Simultaneous Congruence Calculator Guide
Core Idea
A simultaneous congruence problem asks for one number that satisfies several remainder conditions. Each condition has a residue and a modulus. The calculator checks every condition before merging them. It also works when moduli are not coprime. That matters because many simple tools only handle clean Chinese remainder theorem cases.
What the Calculator Solves
The tool accepts lists such as residues 2, 3, 2 and moduli 3, 5, 7. This means x leaves remainder 2 after division by 3, remainder 3 after division by 5, and remainder 2 after division by 7. The answer is shown as a least non-negative representative and as a general solution. You may also request solutions inside a custom range.
Why Compatibility Matters
Two congruences can conflict. For example, x is 1 modulo 4 and x is 2 modulo 6 has no solution. The reason is simple. The difference between residues must be divisible by the greatest common divisor of the two moduli. The calculator reports that test during each merge step, so the reason for failure is clear.
Practical Uses
Simultaneous congruences appear in number theory, coding puzzles, calendars, rotations, repeating schedules, and cryptography lessons. They can also model cycles that meet again after different periods. The merged modulus describes the repeat length. The representative shows the first aligned value in that cycle.
Result Interpretation
When a solution exists, the final form is x equals r plus M times t. Here, r is the representative. M is the merged modulus. The integer t can be any whole number.
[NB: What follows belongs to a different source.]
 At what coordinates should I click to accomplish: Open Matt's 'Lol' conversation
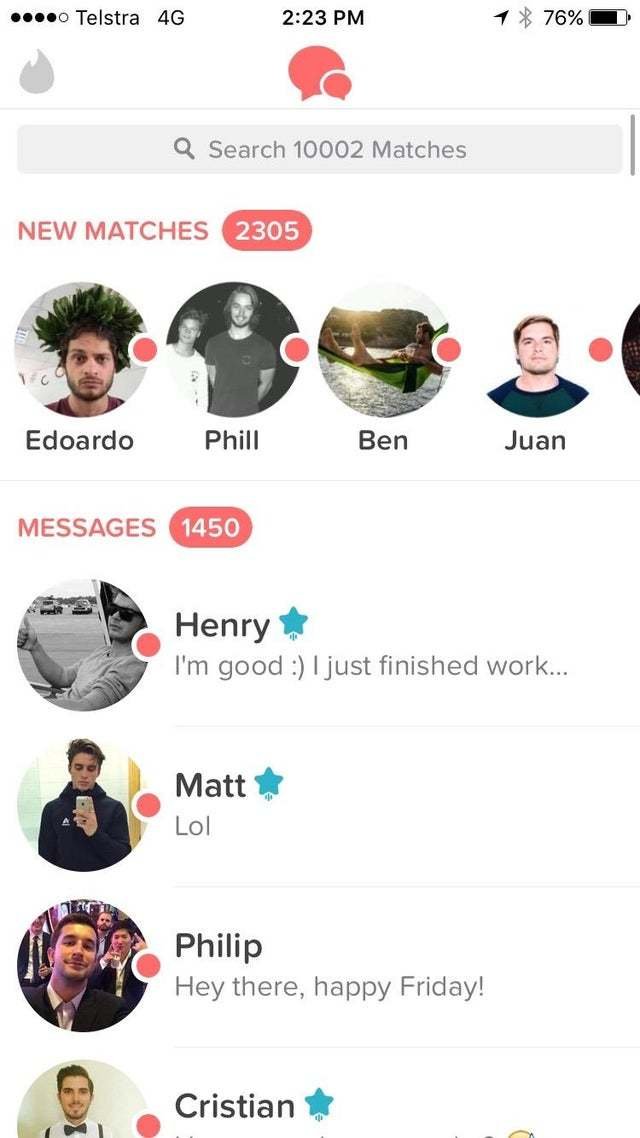click(x=320, y=806)
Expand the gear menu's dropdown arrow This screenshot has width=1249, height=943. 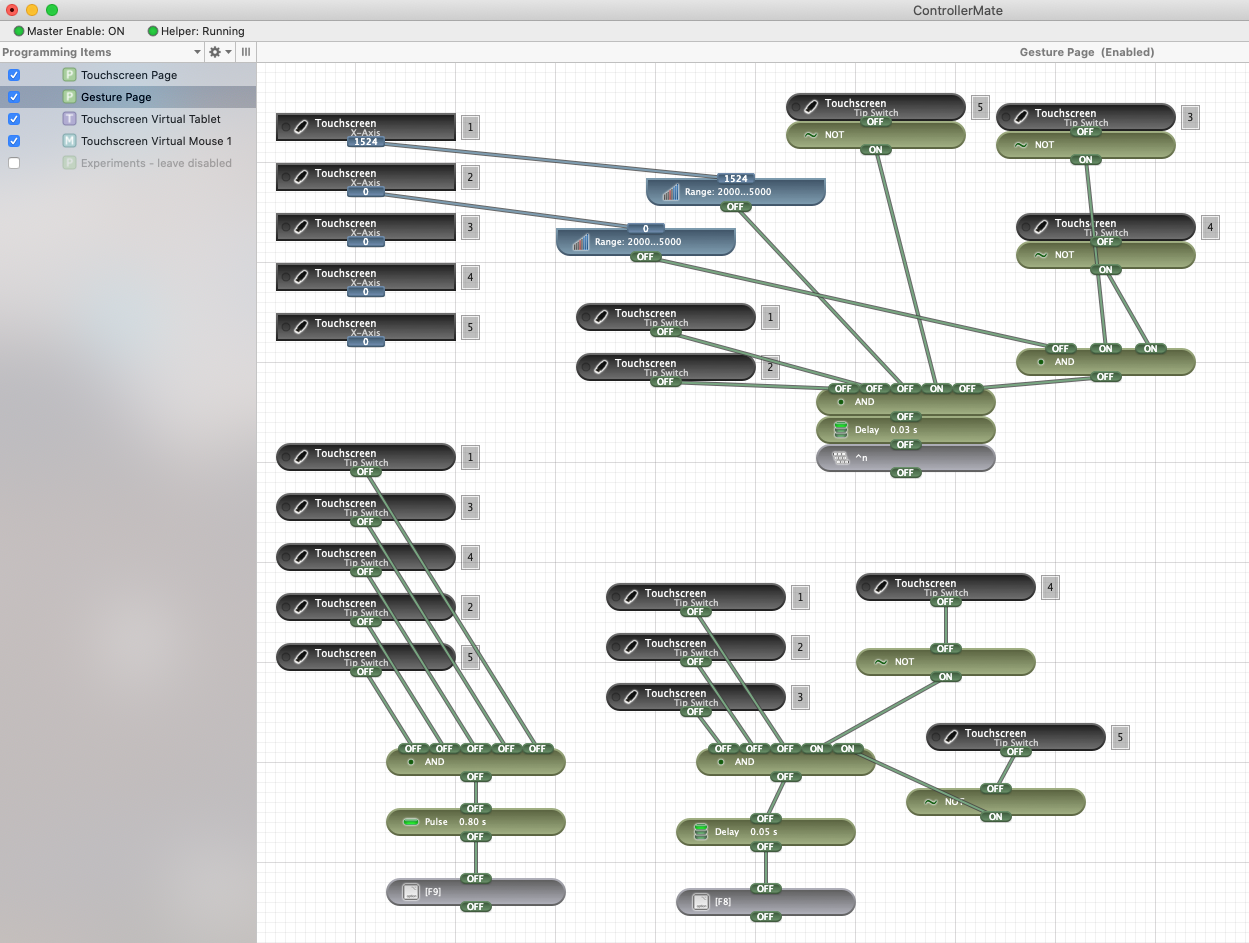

This format describes all possible answers, not just one answer.
Export Features
The CSV option stores the normalized equations, merge steps, and listed range values. The PDF button creates a compact report from the current result. These exports are useful for assignments, records, tutorials, and checking work later.
Best Input Practice
Use positive moduli only. Keep residue and modulus lists the same length. Separate values with commas, spaces, or semicolons. Use labels when you want named equations in the report. Review normalized residues when negative or large residues are entered. Always compare the computed range output with the general form. The displayed list may be shortened when many values qualify in practice.